Oneok Field ( ) is a baseball park in Tulsa, Oklahoma.  Located in the historic Greenwood district adjacent to downtown Tulsa, it is the home of the Tulsa Drillers of the Texas League. The stadium is named for Oneok.

Oneok Field has also been the home of FC Tulsa of the USL Championship since 2015.

Construction

The Drillers, who then played at Drillers Stadium on the Tulsa County Fairgrounds, began looking for a replacement ballpark in about 1998; at one point they signed a non-binding letter of intent to move to the Tulsa suburb of Jenks, before efforts by then-Tulsa mayor Kathy Taylor and others led to the Drillers deciding to proceed with a downtown stadium.  The Drillers announced the move on June 26, 2008.  The future of the stadium was for a time threatened by the financial collapse of its largest donor, SemGroup.
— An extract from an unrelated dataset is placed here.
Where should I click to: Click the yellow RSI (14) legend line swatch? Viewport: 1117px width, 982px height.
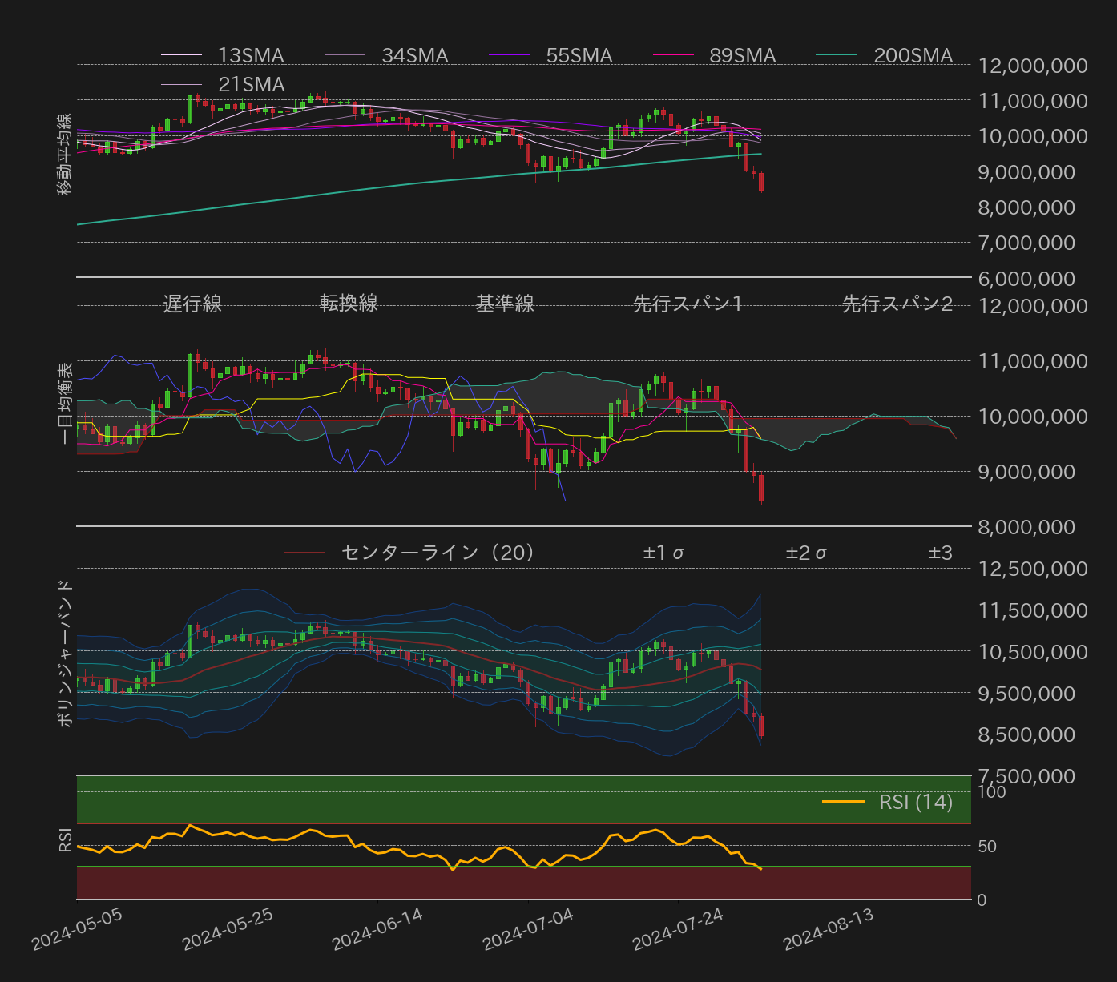pos(843,802)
However, groundbreaking for the new ballpark went forward on December 19, 2008.  On January 12, 2009, Oneok, Inc. and the Oneok Foundation announced that they would pay $5 million USD to obtain the 20-year naming rights for the new baseball park.

The Drillers played their first game in the new ballpark on Thursday, April 8, 2010, losing 7-0 to the Corpus Christi Hooks before a crowd of 8,665 (more than 800 over official capacity). The first pitch at the stadium was thrown by country music star, Tim McGraw.

Features
Oneok Field was designed by architect firm Populous of Kansas City, Missouri and constructed by Manhattan Construction Company.  The stadium has an official capacity of 7,833, but is capable of holding up to 9,000 for special events. (On May 7, 2010, the stadium had a reported record attendance of 9,417 for a Bedlam Series game between the University of Oklahoma Sooners and the Oklahoma State University Cowboys.)  It has 23 suites and a playing field recessed about 13 feet below street level. With a construction cost of $39.2 million, the project also included the purchase of adjacent land for complementary development, for a total project budget of $60 million.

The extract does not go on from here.